Third, I can only speak from my own experience that my concern with my being fat (about 80lbs over weight at my peak) was my health. I mean, I really felt that weight and it’s impact on my health. I’ve never been a hard-body, always been built a little heavy, but I was really out of shape and it was impacting my health and wellness. For me, I simply feel better when I’m in shape.
That being said, I agree there probably plenty of people who are overweight but actually healthy. It would be nice if we could get everyone out of the extreme that fat is both unattractive and unhealthy. But culturally, the fat = ugly paradigm is really something we’ve been sold by the advertising media. I think we’re conditioned into it, and I think we’re frequently lying to ourselves that it’s really about our health. We’re an image-driven culture. And while the medical evidence is pretty clear that generally being overweight is unhealthy, but like one of my doctors told me once – “one size fits all” medical guidance doesn’t really. But we still want to be thin. (Well, most people I guess.)
Somewhere along the line, I got used to describing the body-image environment among gay men as “sometimes almost as bad as the mainstream body-image environment for women of any orientation”. It might not have the sheer force of centuries of phallocratic objectifying aesthetic whim behind it (and it’s whim — the unrealistic body standards that women are expected to embody keep changing, of course), but body-image crap among gay men is still vicious. Even the bears have their own version — and bear-community acceptance has all sorts of macho baggage attached as part of the price of entry.
This comment at Shakesville is insightful and worthy of discussion:
And this one:
That’s comment at Shakesville is pretty depressing, but I can kind of see how it would be true. It’s sad.

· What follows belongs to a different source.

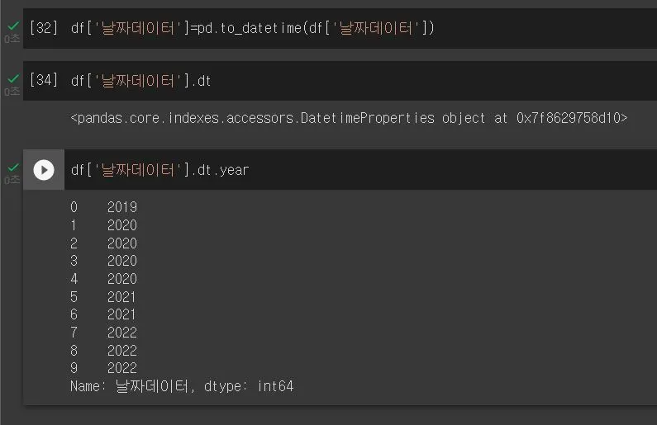Click green check mark beside cell 34
This screenshot has width=657, height=425.
coord(13,78)
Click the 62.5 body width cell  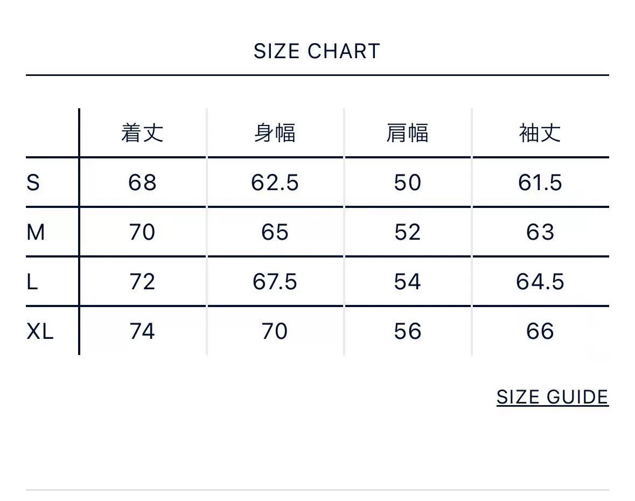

That second comment sounds similar to something I was reading about racism in the gay male community recently, too. Can’t for the life of me remember where the article was though. Might have been HuffPo.
Pam…
Thank you for writing this. I’ve struggled with weight all my life. I’ll admit that I had a gastric bypass 2 years ago and have lost around 150lbs. I workout almost obsessively (I’m now going 3x a DAY 6 days a week). I’m certainly thinner, and clearly in better shape, but I’ll never be THIN, and realistically, no matter how much weight I lift, how much time I spend on the eliptical, it will never matter because I’ll never look like one of hard bodied adonises that fill most gay venues. It does not help being black, so your stock is already lower in the gay market place. It is sometimes hard to stomach the fact that I workout more than the average person, and can at times get paranoid about food…but because I’ll never have the washboard abs or look good with my shirt off…I’ll never get the same respect from other gay men as guys that don’t have to work nearly as hard.
I makes one want to simply give up
I’d argue that “don’t become overweight in the first place” thing is also pretty harmful– both I and my fiance have been large (obese, fat, death fat, whatever you want to call it) since childhood. She’s been large since toddlerhood, and at puberty I just put on weight because my body changed.
The idea that it’s necessary and somehow a failing to just never become overweight in the first place ignores the many physical, cultural and social influences that complicate weight gain and loss.